> _Your instructions_:
Your result should be every line of the records below that contains the word "target".

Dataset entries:
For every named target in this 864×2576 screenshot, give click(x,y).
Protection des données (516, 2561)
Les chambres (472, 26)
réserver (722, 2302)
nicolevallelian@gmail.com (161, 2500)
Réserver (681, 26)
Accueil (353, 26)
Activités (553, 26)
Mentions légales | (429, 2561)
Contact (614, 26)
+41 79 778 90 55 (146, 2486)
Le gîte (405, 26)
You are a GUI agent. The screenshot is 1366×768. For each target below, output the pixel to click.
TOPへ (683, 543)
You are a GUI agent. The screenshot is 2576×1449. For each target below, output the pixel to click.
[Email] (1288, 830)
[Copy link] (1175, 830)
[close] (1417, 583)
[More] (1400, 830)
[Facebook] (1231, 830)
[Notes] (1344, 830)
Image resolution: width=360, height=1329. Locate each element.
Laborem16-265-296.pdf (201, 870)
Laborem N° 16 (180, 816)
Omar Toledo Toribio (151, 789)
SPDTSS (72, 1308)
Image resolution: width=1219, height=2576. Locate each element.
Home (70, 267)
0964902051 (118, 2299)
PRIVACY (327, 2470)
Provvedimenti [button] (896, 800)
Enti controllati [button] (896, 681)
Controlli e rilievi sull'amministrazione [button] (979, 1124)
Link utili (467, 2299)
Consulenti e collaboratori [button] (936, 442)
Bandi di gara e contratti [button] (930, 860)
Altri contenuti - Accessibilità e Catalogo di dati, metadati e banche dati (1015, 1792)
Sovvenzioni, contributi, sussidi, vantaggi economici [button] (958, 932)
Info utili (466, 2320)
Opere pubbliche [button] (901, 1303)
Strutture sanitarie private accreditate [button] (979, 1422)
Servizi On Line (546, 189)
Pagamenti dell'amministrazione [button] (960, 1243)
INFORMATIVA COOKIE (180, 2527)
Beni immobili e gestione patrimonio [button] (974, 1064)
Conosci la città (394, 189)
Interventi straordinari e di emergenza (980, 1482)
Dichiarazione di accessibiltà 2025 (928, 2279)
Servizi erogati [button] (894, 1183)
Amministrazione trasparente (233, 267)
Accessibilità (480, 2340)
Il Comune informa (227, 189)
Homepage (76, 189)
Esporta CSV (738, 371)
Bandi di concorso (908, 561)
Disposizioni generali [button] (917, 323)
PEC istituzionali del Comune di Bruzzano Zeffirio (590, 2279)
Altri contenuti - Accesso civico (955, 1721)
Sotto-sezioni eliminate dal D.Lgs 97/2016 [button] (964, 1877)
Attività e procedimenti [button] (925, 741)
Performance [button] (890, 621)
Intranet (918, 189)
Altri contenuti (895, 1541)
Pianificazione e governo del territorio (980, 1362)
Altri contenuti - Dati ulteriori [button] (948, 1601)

> _Written answer_:
For every named target in this 864×2576 screenshot, give click(x,y).
You are a GUI agent. The screenshot is 1366×768. For each target below, output the pixel to click.
You are a GUI agent. The screenshot is 2576×1449. For each target below, output the pixel to click.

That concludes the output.